The instructor expects students to read, in addition to the plays
themselves, some historical and critical works. A few are among the books
required for this course. Recommended additional readings of this kind
appear in the syllabus below. These are recommendations. They are
not covert requirements. Nonetheless, they are listed here
because the instructor hopes you will read as many of them as you can.
Study of Renaissance English drama (study of literature generally, in
fact) is, in one sense, an ongoing conversation between people with vastly
different points of view, from many different countries and cultures, and,
now, speaking to one another across several centuries. Even an
introductory course offers an opportunity to sample that conversation,
which, in its often odd way, is part of the pleasure of study of drama:
you might as well begin to taste that pleasure, as well as the pleasures
of the writers themselves, now. The amount of writing on early English
drama is enormous. The instructor has tried to recommend a few (usually
short) essays he thinks (1) might be useful, instructive, and readable;
(2) reflect both older and more recent approaches to the plays; and (3)
won't harm you.
Your textbooks include short introductions to each play (read them)
and notes. Use the notes when you find them necessary. Try
not to let them distract you from your reading when you don't
find them necessary. Renaissance English is modern. It is neither the
Old English of Beowulf nor the Middle English of Chaucer's
Canterbury Tales. It is, however, early modern English.
Modern readers meeting it the first few times can find its differences
from our own English confusing. As the semester progresses, you will find
yourselves increasingly familiar with Renaissance English (if you have
previously studied Shakespeare or Renaissance English poetry, you will
already be familiar with it): its vocabulary, forms of usage, syntax and
word order, and its ability (often masked by modern spellings) to use
single words to mean things we use several words to mean. When in doubt,
in addition to using the notes, read the passage aloud. (It
will become less embarrassing after a while.) Watching a production
will also help.
The single best resource for readers of English-language works is
the Oxford English Dictionary, available to Penn students
through the Library's website,
as well as in its various printed forms. You also have access to a special
library within Van Pelt, the Furness Memorial [Shakespeare] Library (6th
floor), with many additional dictionaries, guides, and studies
specifically devoted to study of Shakespeare and of his contemporary
dramatists. Because these materials do not circulate, they are always
there for your use.
Several online resources to assist the study of early English drama
exist. Some of them are even good. A selection appears below.

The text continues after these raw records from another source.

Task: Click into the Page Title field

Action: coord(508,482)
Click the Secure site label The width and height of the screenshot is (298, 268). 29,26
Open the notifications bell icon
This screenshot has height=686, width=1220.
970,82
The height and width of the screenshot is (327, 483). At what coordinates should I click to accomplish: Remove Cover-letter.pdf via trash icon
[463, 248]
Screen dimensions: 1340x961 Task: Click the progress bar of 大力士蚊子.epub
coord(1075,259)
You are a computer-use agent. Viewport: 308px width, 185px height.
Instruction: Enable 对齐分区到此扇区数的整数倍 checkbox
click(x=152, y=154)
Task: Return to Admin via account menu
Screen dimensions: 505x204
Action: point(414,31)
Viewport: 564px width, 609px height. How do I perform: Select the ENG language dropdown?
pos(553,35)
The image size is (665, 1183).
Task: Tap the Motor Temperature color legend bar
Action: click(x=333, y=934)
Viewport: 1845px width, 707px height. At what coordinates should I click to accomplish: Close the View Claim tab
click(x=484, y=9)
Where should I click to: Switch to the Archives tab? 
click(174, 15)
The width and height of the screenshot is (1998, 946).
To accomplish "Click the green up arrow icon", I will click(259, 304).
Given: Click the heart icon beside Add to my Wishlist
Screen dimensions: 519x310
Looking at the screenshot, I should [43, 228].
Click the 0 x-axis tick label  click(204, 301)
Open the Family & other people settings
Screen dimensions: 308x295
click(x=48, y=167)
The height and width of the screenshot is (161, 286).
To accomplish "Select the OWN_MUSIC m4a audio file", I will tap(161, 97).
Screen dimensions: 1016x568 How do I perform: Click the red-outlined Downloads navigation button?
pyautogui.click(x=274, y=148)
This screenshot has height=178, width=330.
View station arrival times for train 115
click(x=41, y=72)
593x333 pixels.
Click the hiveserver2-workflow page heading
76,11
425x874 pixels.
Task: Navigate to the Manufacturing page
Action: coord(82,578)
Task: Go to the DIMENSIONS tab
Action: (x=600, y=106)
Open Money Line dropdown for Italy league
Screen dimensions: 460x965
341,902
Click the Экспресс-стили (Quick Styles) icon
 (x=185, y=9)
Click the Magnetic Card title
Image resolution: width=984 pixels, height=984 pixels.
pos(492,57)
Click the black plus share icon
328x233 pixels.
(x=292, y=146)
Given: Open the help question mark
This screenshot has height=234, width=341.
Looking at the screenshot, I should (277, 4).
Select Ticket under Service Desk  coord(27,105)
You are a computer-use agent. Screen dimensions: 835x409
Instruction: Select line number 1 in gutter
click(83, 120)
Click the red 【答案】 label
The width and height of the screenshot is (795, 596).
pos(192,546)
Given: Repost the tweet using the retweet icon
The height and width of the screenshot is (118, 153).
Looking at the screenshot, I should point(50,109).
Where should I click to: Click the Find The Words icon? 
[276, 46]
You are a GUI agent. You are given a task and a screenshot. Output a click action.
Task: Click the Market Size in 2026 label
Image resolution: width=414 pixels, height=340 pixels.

These playwrights wrote their plays to be staged, that is, for actors
who would produce them before an audience where they would be seen and
heard. They were not written down for readers. It will be a source of
pleasure and enhance your understanding of his plays if you watch
as many videotaped versions of them as possible, whether productions
originally made for television or the movies: the more the merrier. If
logistical arrangements can be made and productions are running during the
fall semester, we will make a Friday night or weekend journey or two to
see live productions. It might even be helpful to see a Shakespearian play
performed (his work is produced far more frequently than works by his
contemporaries but it is informed by the same theatrical conventions as
theirs).
This class will work through discussion rather than lectures. Your
attendance will make a difference in its success--and your
attendance and participation in your grade. Ground rules: talk;
interrupt; open your mouths. Be polite; do not let politeness get in the
way of making your points.
The course requires two short (about 5 pages) papers, due October 1 and
November 5; some scattered one-page/200-250 word short responses to
specific queries (some are specified below); willingness to participate in
some classroom presentations of scenes even at the cost of feeling
like an ass while doing so; and a final paper (about 15 pages) due
December 18. No final examination will be scheduled. The instructor
reserves the right occasionally to give brief unannounced written quizzes
or exams, although his inclination is to do so only if it appears that
people are not keeping up with the reading.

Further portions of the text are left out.